Tag Archives: training

Dryland Exercises for Swimmers

Luckily, after the most recent government announcement which stated that indoor pools can open in England from the 25th of July, there isn’t much longer until we can get back in the water! 

However, if you won’t be returning to the pool straight away, or you wish to keep up your swimming skills outside of the water, take a look at our list of dryland exercises for both children and adults below. Written by one of our vastly experienced teachers, Zoe Liokalou, we can promise that you’ll find a wide variety of movements which will help strengthen cores, overall mobility, hips, shoulders and more.  

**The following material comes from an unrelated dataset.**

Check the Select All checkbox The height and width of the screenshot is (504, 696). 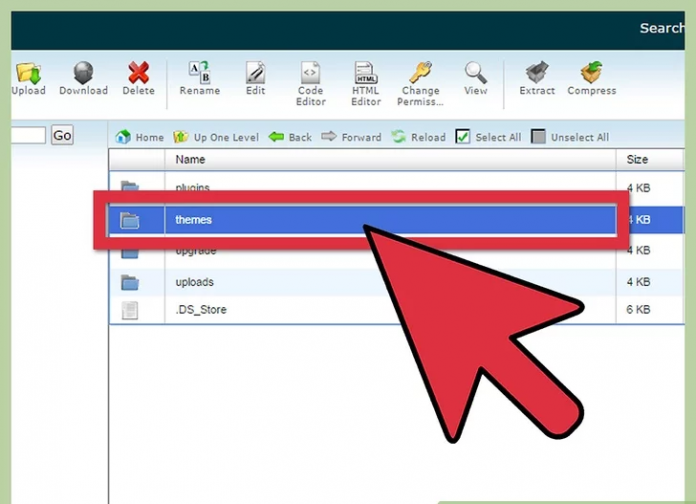[463, 137]
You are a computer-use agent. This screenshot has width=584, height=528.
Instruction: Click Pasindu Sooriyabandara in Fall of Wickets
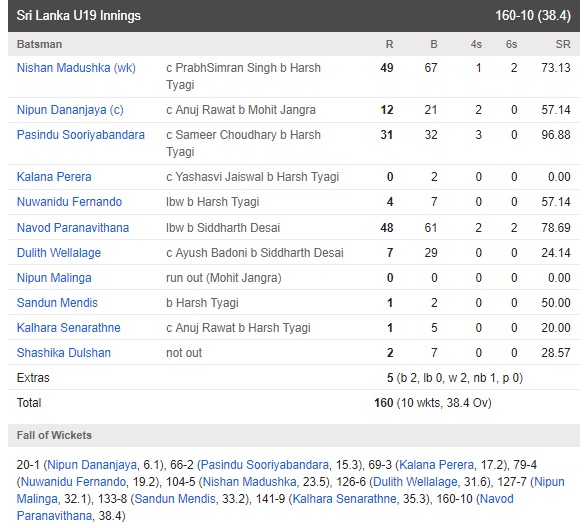265,465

Section 1) Dryland Exercises for Children 

  1. Squat Jumps (with Streamline Arm Position) 

Squat jumps help with explosiveness when jumping off diving blocks, alongside effective exits after doing a tumble turn. 

A squat jump works numerous muscles in the lower body, core and even the upper body. The major muscles used are your calves, quads, hamstrings, glutes and abdominals.  

How to perform: start from a standing position with your feet shoulder width apart. Bend your elbows and bring your arms up so that your fists are in front of your face. Drop into a squat whilst making sure your knees don’t pass your toes, and pull your arms back so that your fists are beside your hips. Jump high with an explosive movement and raise your arms straight above your shoulders with your head tucked in, like a push and glide position. Then land softly on your feet in a squat position. Hold the squat for 2-3 seconds and then perform again. 

  1. Plank 

Planking helps with strengthening the core, which allows you to stay properly aligned in the water by keeping your hips up high and reducing resistance and drag. Also, core strength helps build a stronger underwater kick, faster flip turn and makes your technique more fluid.  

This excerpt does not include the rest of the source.